Let $\Omega\subset{\mathbb R}^2$ be the domain of $f$, and let $$K:=\bigl\{(x,y)\in\Omega\bigm| \nabla f(x,y)=(0,0)\bigr\}$$
be the set of critical points of $f$. In many cases the set $K$ is a finite set of isolated points in $\Omega$, see below. If $(x_0,y_0)\in\Omega\setminus K$ and $f(x_0,y_0)=C_0$ then $(x_0,y_0)$ lies on the level set $N_{C_0}$ of $f$. Furthermore the implicit function theorem guarantees that $N_{C_0}$ is a $C^1$-curve in the neighborhood of $(x_0,y_0)$. If you have control over $K$ and know that your level sets are bounded you can say that for $C\notin f(K)$ the level set $N_C$ is a closed curve.

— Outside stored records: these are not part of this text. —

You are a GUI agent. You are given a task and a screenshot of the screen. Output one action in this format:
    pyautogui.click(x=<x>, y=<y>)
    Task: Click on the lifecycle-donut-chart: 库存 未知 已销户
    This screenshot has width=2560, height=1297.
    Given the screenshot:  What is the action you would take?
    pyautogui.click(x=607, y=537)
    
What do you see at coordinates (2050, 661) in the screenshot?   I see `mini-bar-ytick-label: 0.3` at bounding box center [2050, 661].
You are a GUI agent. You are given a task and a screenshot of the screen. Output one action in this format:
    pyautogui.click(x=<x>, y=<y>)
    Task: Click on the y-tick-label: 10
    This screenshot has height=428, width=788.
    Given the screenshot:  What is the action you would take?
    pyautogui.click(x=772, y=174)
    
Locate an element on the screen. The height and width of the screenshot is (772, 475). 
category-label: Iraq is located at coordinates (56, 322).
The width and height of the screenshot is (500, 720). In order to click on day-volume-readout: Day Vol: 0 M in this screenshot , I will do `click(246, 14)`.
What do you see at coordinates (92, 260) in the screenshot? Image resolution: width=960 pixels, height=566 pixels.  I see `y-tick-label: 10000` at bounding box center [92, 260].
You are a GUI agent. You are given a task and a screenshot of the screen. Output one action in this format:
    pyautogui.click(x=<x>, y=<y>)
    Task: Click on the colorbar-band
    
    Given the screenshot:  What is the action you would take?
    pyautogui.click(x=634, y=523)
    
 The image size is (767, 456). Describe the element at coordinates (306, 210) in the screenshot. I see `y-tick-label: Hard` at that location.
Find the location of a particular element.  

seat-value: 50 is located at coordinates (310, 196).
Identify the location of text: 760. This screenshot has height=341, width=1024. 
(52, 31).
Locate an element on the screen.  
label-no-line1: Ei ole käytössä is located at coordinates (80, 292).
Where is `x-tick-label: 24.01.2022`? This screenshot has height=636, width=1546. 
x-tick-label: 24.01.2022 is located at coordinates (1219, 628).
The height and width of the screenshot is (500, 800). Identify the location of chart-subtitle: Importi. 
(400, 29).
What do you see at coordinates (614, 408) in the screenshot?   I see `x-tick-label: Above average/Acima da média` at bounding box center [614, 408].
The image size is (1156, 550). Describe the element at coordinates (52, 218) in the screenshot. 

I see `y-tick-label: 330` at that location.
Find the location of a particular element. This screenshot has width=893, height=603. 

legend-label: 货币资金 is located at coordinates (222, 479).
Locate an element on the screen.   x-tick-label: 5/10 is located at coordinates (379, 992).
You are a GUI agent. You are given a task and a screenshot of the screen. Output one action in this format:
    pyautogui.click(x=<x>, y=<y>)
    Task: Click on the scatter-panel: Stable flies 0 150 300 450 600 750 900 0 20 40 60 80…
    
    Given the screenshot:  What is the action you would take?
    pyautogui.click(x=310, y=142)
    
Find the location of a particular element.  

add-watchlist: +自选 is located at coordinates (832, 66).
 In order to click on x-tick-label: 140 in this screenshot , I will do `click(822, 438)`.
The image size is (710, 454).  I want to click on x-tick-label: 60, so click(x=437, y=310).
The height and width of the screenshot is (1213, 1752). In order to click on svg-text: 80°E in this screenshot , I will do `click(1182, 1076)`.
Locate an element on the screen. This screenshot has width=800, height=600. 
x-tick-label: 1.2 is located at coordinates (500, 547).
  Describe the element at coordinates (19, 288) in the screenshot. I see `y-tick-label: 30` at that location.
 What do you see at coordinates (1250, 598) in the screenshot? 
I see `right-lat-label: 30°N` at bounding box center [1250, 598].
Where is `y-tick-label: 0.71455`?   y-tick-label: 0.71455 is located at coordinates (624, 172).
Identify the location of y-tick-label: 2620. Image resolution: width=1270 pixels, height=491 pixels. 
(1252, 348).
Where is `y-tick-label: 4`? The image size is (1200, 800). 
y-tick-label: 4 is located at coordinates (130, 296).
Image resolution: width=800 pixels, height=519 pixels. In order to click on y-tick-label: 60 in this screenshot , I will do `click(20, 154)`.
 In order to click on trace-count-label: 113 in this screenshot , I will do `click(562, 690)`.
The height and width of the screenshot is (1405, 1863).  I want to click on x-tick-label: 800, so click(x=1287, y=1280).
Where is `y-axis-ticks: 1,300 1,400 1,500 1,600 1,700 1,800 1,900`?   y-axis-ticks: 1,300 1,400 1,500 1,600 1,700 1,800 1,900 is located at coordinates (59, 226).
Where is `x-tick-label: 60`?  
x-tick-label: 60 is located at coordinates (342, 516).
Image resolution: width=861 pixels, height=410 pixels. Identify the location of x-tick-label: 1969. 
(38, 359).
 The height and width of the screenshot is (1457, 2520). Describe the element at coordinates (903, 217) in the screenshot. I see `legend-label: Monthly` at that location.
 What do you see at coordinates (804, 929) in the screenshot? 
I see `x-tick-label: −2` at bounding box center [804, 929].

But there are other examples: The function $f$ could be $\equiv1$ in the unit disc, then smoothly decrease to $0$ when $r:=\sqrt{x^2+y^2}$ goes from $1$ to $2$, and finally be $\equiv0$ for $r\geq2$. In this case the level set $N_1$ is a full disc, and the level set $N_0$ consists of all points $(x,y)$ with $r\geq2$.
The decisive assumption on $f$ therefore is that all critical points of $f$ should be nondegenerate, i.e., that the Hessian of $f$ at these points has rank $2$. This makes sure that $K$ consists of isolated points.